• **DATA SECTION**
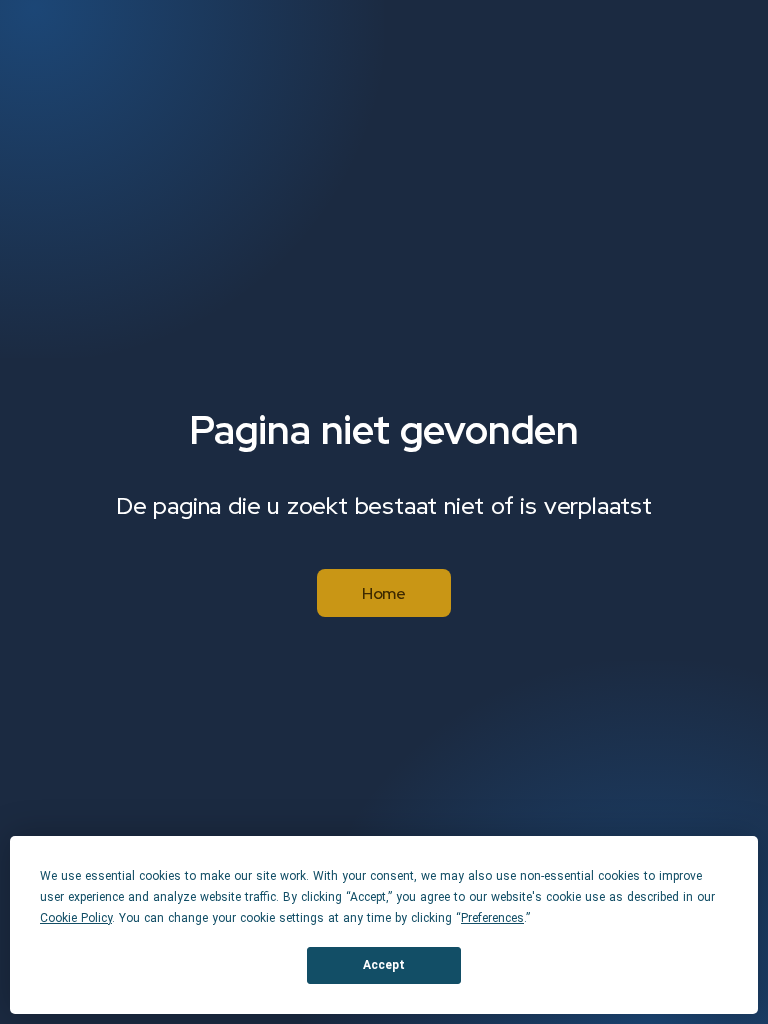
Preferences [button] (492, 918)
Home (384, 593)
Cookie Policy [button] (76, 918)
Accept (384, 965)
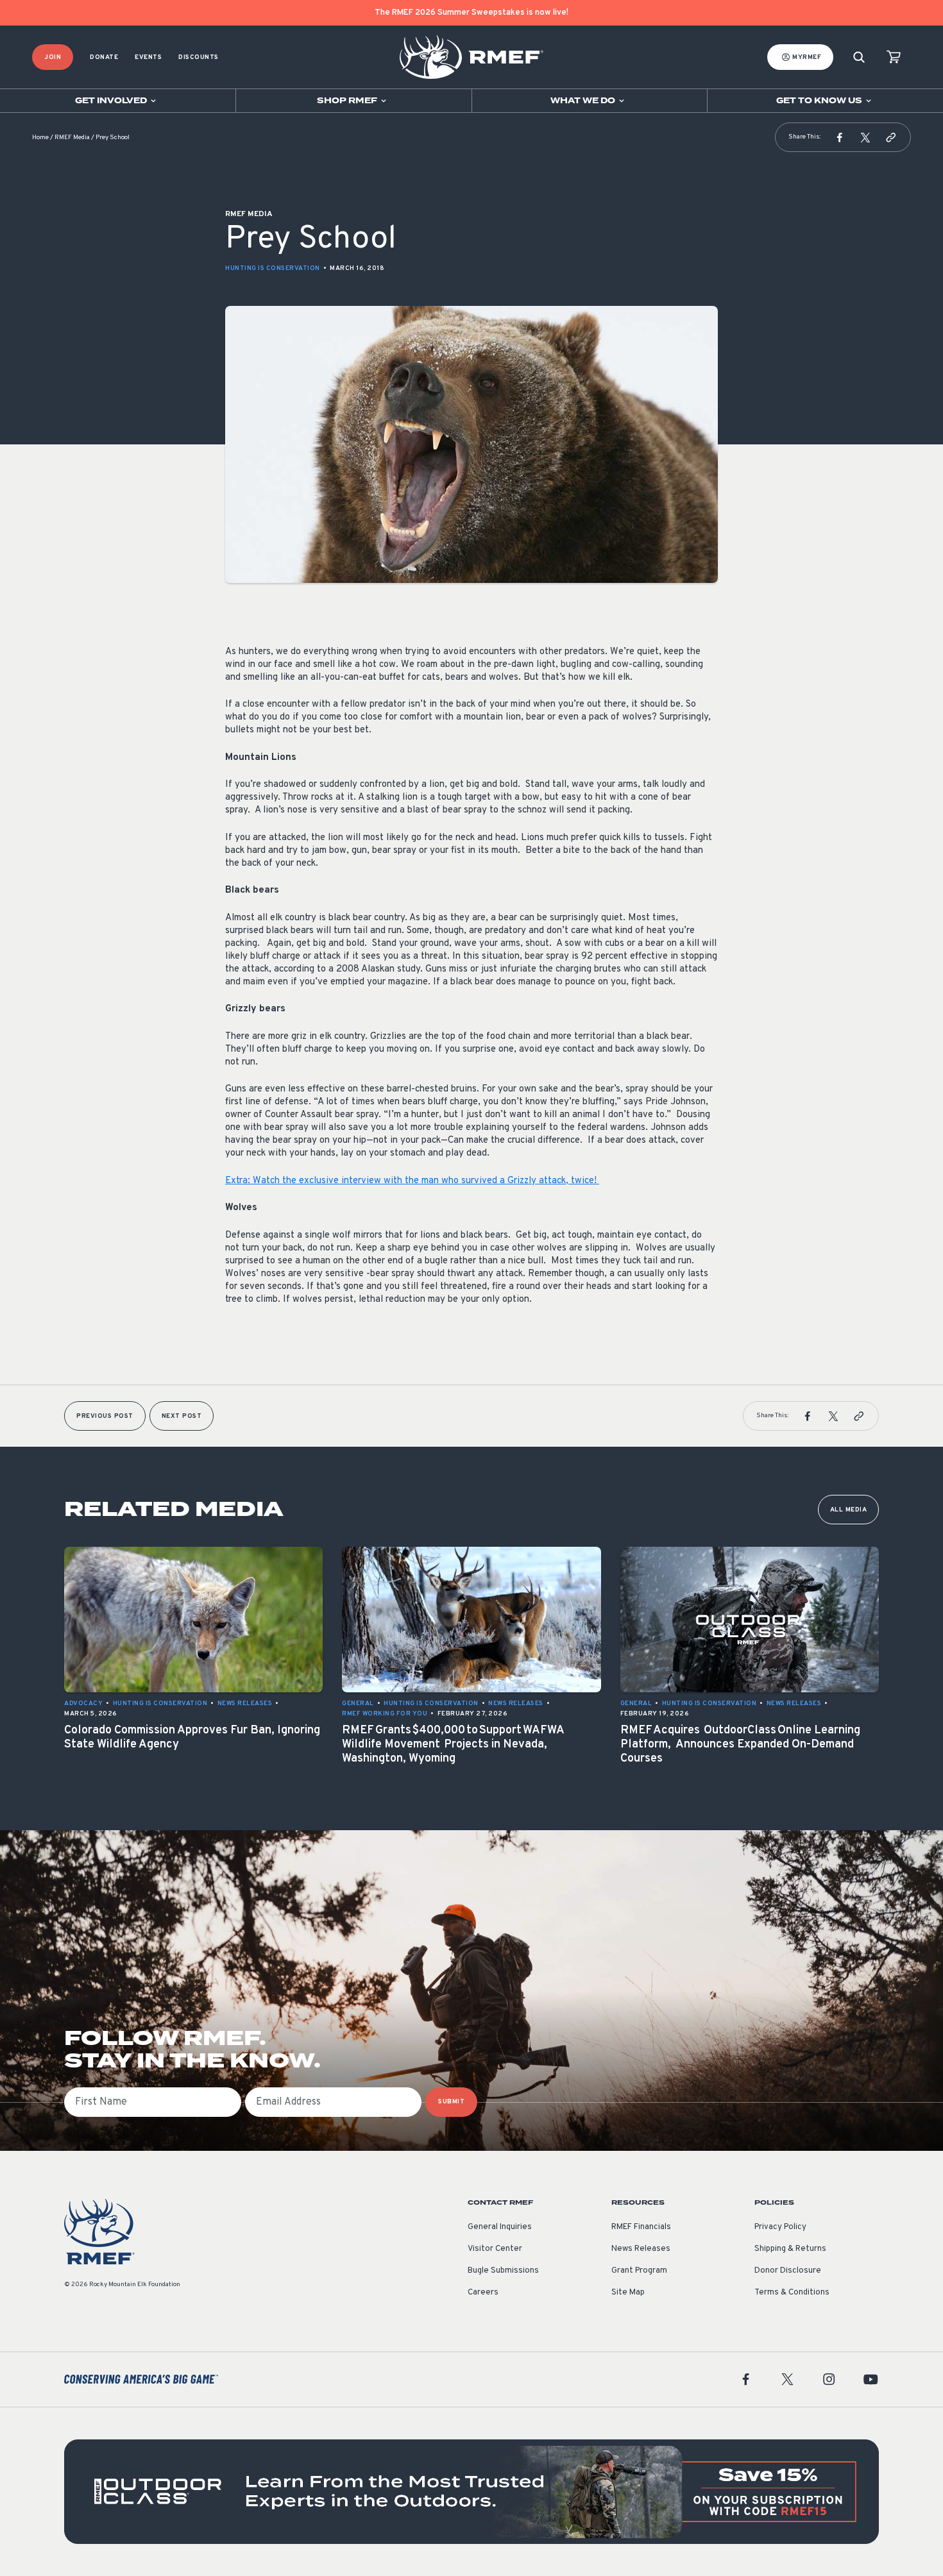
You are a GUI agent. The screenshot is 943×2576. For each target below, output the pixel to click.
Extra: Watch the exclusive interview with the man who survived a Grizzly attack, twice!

• **WHAT YOU ARE ASKED TO DO**
Print all entries exactly, without images.

• **ANSWER FOR THE TASK**
Preferences [button] (492, 918)
Home (384, 593)
Cookie Policy [button] (76, 918)
Accept (384, 965)
You are a GUI agent. The screenshot is 943×2576. For each target below, output the pixel to click.
Extra: Watch the exclusive interview with the man who survived a Grizzly attack, twice!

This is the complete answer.